Chief executive of the GLA Paul Broadbent

A Lincolnshire couple, who operated as gangmasters illegally between 2006 and 2010, have been ordered to repay more than £400,000 in criminal proceeds.

Stasys Skarbalius and Virginija Skarbaliene were jailed in 2015 in a landmark conviction under licensing legislationafter fraudulently setting up Scunthorpe-based business CV Staff Services. They did it under a fake identity and in turn applied for licences from the Gangmasters Licensing Authority (GLA) and mortgages to build a property portfolio.

During this time they facilitated hundreds of people into work in the agricultural and horticultural industries in Lincolnshire and Humberside, and across Yorkshire, Suffolk, Norfolk and Cambridge. The business had an estimate turnover of £12 million.

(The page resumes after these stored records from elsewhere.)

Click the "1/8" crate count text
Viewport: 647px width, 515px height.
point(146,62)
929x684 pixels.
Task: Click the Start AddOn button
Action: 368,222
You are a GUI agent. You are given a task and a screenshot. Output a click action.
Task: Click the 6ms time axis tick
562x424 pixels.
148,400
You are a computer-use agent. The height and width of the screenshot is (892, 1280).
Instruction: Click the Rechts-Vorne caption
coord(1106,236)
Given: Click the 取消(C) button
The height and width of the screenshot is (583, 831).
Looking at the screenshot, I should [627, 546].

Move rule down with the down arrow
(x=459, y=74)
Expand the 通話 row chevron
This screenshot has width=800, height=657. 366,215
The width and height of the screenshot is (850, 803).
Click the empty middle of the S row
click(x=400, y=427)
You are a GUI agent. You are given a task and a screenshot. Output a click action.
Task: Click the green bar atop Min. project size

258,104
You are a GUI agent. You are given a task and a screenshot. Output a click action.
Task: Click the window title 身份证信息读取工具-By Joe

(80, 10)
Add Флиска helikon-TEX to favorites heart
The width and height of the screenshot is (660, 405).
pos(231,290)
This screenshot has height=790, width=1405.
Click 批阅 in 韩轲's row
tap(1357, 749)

DC Grant Bailey, from EMSOU’s Regional Asset Recovery Team, said: “Skarbalius and Skarbaliene enjoyed a lifestyle of big houses, lavish holidays and access to substantial amounts of cash thanks to their lucrative business, which had its origins steeped in lies.

“It’s hard to reconcile the stark contrast to their agency workers, who earned just above the minimum wage and undertook honest days of manual labour at farms across Lincolnshire and the Humber to get by in this world. Clients who were potentially left unemployed when the truth was revealed.”

The sham was exposed in 2011 when Skarbalius’ bogus Dutch passport, which he held under the name of Charles Rene Luske, expired and he was unable to renew it for the purposes of the annual licence.

Following a joint investigation by the GLA and the East Midlands Special Operations Unit (EMSOU), the pair, originally from Lithuania, were convicted in June 2015. The conviction was the first of its kind in the UK under a previously unused section of the Gangmasters (Licensing) Act relating to possession of a document known to be obtained improperly with the intention of leading people to believe they were properly licensed.

Both of no fixed address, Skarbalius, 62, and Skarbaliene, 58, received prison sentences of two-and-a-half and three years resepctively. They were also disqualified as company directors for seven years.

Yesterday, Sheffield Crown Court heard how they had each received total benefits of £1m from their criminal exploits. They were served with Confiscation Orders under the Proceeds of Crime Act on their available assets — £187,219.85 for Skarbalius and £231,687.68 for Skarbaliene — which they must pay within three months or be jailed for another two years and three months.

Included in their assets are substantial bank account balances, recovered cash, a Mercedes Sprinter van, a Lexus Sport, a Volkswagen Transporter van, their four-bedroom detached home in Scotter, Lincolnshire, two three-bedroom houses occupied by tenants in Scunthorpe, and their Scunthorpe business premises.

The Home Office is also considering deporting the pair.